The visit suggests the Saudi government is pursuing a more balanced approach to the U.S.-Russian rivalry, a move that poses strategic questions for Washington. Saudi Arabia is one of the United States’ closest allies in the Arab world, and it has traditionally been aligned against Russia, dating back to Saudi Arabia’s support for anti-Soviet mujahideen in Afghanistan in the 1980s. Along with other Gulf states, the Saudis embraced the election of President Donald Trump, who they hoped would end years of friction with President Barack Obama, whose initial embrace of the Arab Spring uprisings, mild prodding on human rights, and nuclear diplomacy with Iran alienated the autocratic regimes along the Persian Gulf.
Yet, despite feteing Trump during the president’s first foreign voyage in May, the Saudi government’s enthusiasm has faded as the Trump administration has struggled to find ways to check the expansion of Iran’s influence on the ground in the region. Pro-Iranian militias are playing a key in the battle to degrade the Islamic State in Iraq. Iran also sent its forces to aid the Assad regime in Syria. In June Saudi Arabia led a quartet of countries imposing sanctions on neighboring Qatar, demanding that the tiny nation end its unusually warm ties with Iran, but the dispute settled into a standoff.
“It’s not necessarily an indication that they’re moving away from the United States, but I think they’re hedging their bets a little bit on the U.S.,” says Gerald Feierstein, the former U.S. ambassador to Yemen and the current director of Gulf affairs at the Middle East Institute in Washington. “They want to make sure that they’ve got a number of different addresses that they can visit to pursue their own interests,” he said.
The shifting Saudi Arabia-Russia relationship is also a stark illustration of how regional powers are dealing with a new phase of the conflict in Syria.

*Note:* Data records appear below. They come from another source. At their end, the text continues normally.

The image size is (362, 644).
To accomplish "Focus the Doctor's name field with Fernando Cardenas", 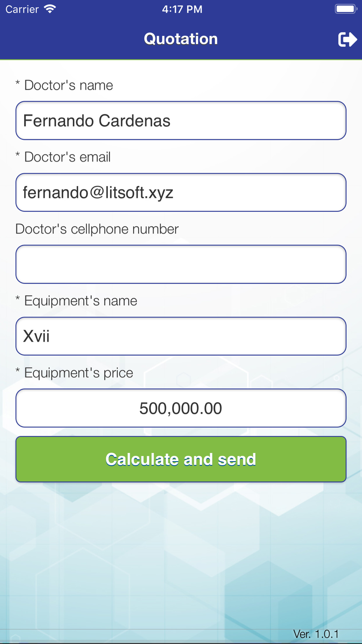I will coord(181,121).
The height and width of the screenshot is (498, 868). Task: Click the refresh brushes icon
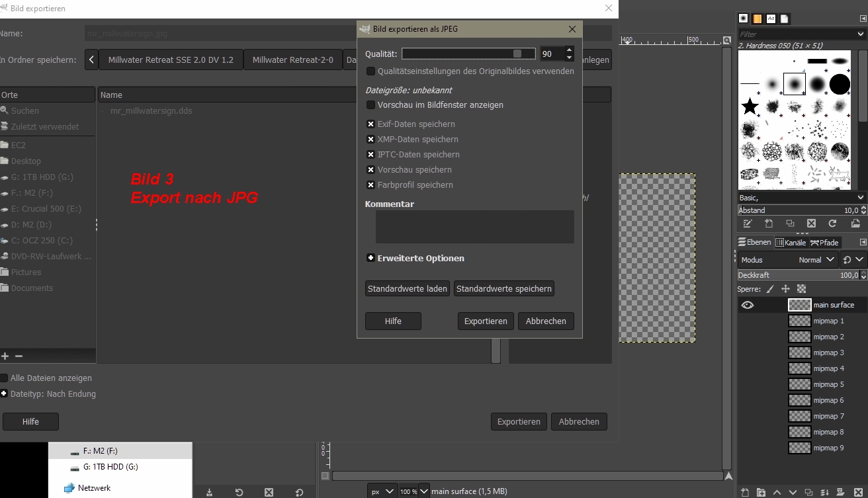833,224
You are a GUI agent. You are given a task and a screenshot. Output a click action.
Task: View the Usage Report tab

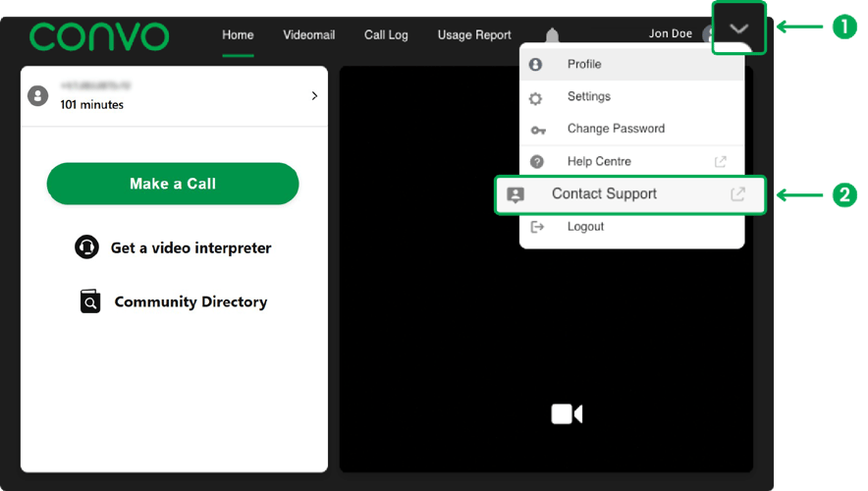(474, 35)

With Russian and Iranian backing, the Assad regime has ensured its own survival inside a rump state within Syria. The armed rebellion against Assad is now confined to isolated enclaves in Syria’s northwest, southwest, and the outskirts of Damascus. The United States and the United Kingdom also recently ended clandestine programs that had provided aid to the rebels. Analysts say that Russia’s ability to outflank western powers in Syria is reshaping the face of the region.

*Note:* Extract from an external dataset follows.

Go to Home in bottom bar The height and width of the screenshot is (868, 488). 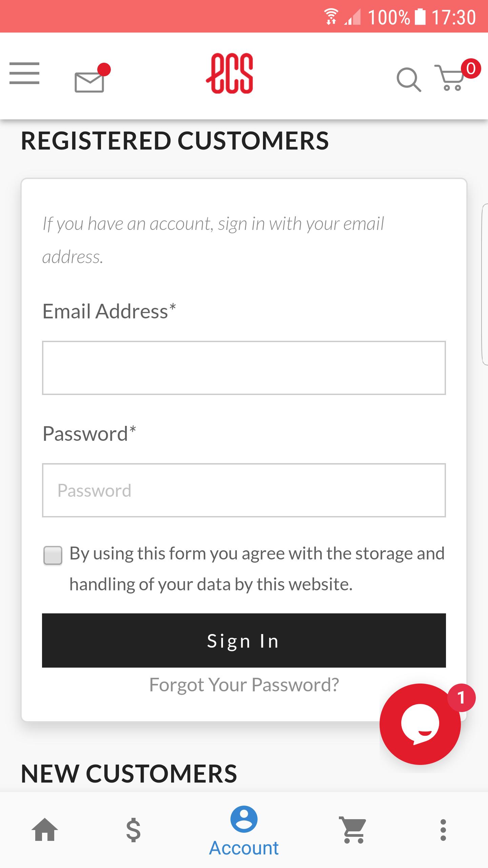[x=45, y=830]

“Russia’s resilience in the face of such efforts has been strengthened by the lack of serious Western action to push for political change in Syria. These dynamics have come to define a new balance of power in the Middle East,” says Lina Khatib, the head of the Middle East and North Africa Program at Chatham House in London. “Arab states are now faced with the challenge of maintaining their relevance in the face of this change, and this means needing to keep lines of communication with Russia open.”
One mystery about the King’s visit was why the kingdom’s other high-profile leader, his 32-year-old son and newly appointed Crown Prince Mohammed Bin Salman, did not join him on the trip. He had been expected to attend the high-stakes diplomatic mission, which offered an opportunity to demonstrate his legitimacy as a future head of state.
A bulletin on Saudi Arabia’s official news agency gave no explanation why the crown prince did not travel with the king, saying only that he had tasked Mohammed Bin Salman with managing the state’s affairs in his absence.